Are Georgia Democrats getting desperate, begging their party’s leadership in Washington D.C. for assistance? The Atlanta Journal-Constitution reports that Peach State Democrats are “pleading” to their Capitol Hill allies for support to defeat U.S. Sen. David Perdue, R-Ga., who is up for re-election in November 2020.
Indeed, Democratic Senate Minority Leader Chuck Schumer of New York appears to be holding job interviews for Georgia Democrats who want to run for Senate. Multiple potential candidates including former U.S. attorney Ed Tarver of Augusta and state Sen.

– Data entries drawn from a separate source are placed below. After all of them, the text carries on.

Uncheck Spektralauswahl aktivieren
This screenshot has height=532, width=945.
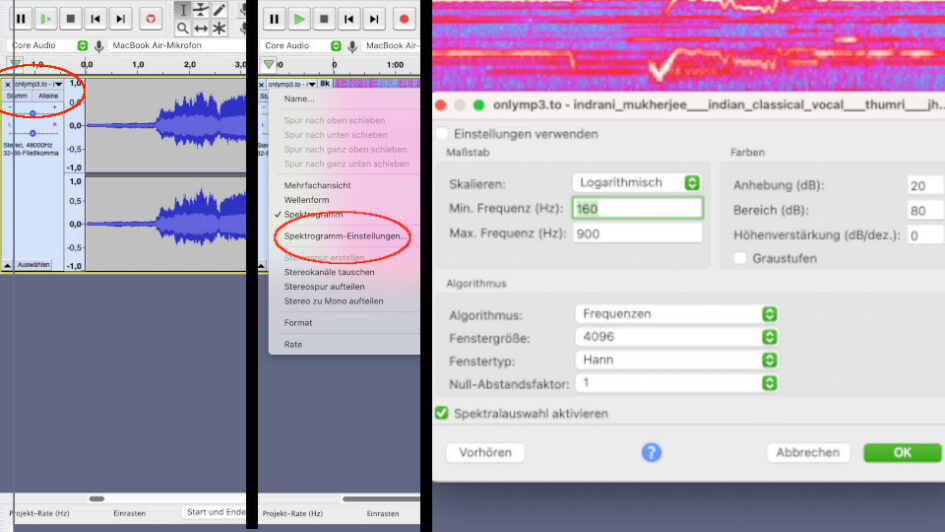[442, 413]
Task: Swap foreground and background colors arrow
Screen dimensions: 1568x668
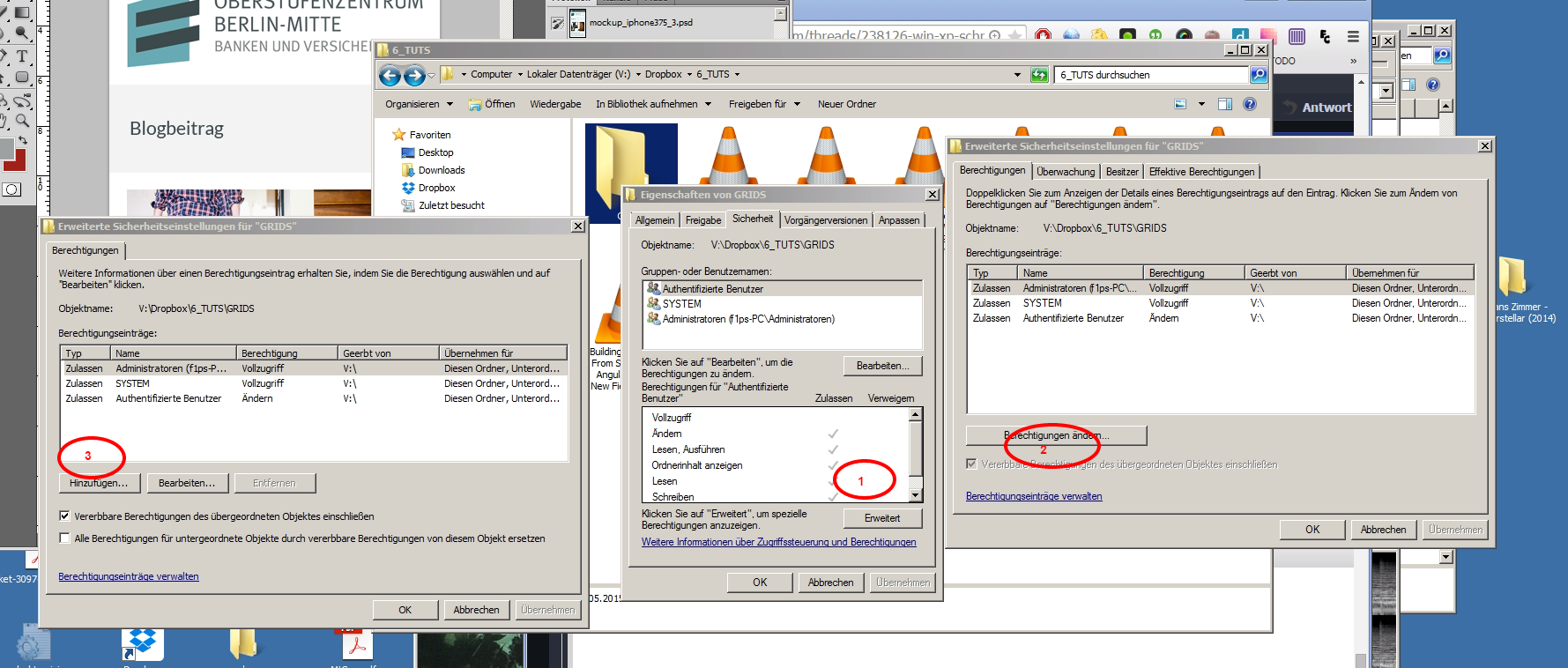Action: [x=22, y=139]
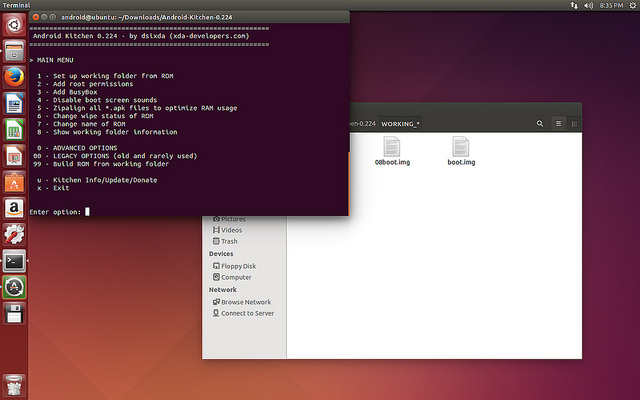This screenshot has width=640, height=400.
Task: Open System Settings from the launcher
Action: (14, 235)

Jen Jordan, who represents a portion of Cobb County & Sandy Springs have reportedly taken trips to Washington D.C. to apparently explore options with Schumer and/or major Washington, D.C. Democrat donors. And the name of Michelle Nunn, the party’s unsuccessful U.S. Senate candidate against Perdue in 2014, is still being bandied about as is the name of DeKalb County CEO Michael Thurmond.
Several Democrats have already announced they will run against Perdue, among them the well-known Jon Ossoff who narrowly lost to then-U.S. Rep. Karen Handel in Georgia’s suburban 6th Congressional District. But national Democrats fear these announced candidates can’t gain statewide traction in order to beat Perdue, whose favorability ratings have consistently held in the 52-53 percent range.
There is also another Georgia Senate seat that will be on the November 2020 ballot, made possible by the early retirement mid-way through his term of U.S. Sen. Johnny Isakson, R-Ga. It will officially be a “non-partisan” election – probably with a potentially crowded candidate field. Gov. Brian Kemp gets to appoint a temporary Isakson replacement who will be on that ballot, but the governor could delay his decision well into the fall. That makes it more difficult for Democrat to consider a run, since right now they don’t know who the GOP opponent will be.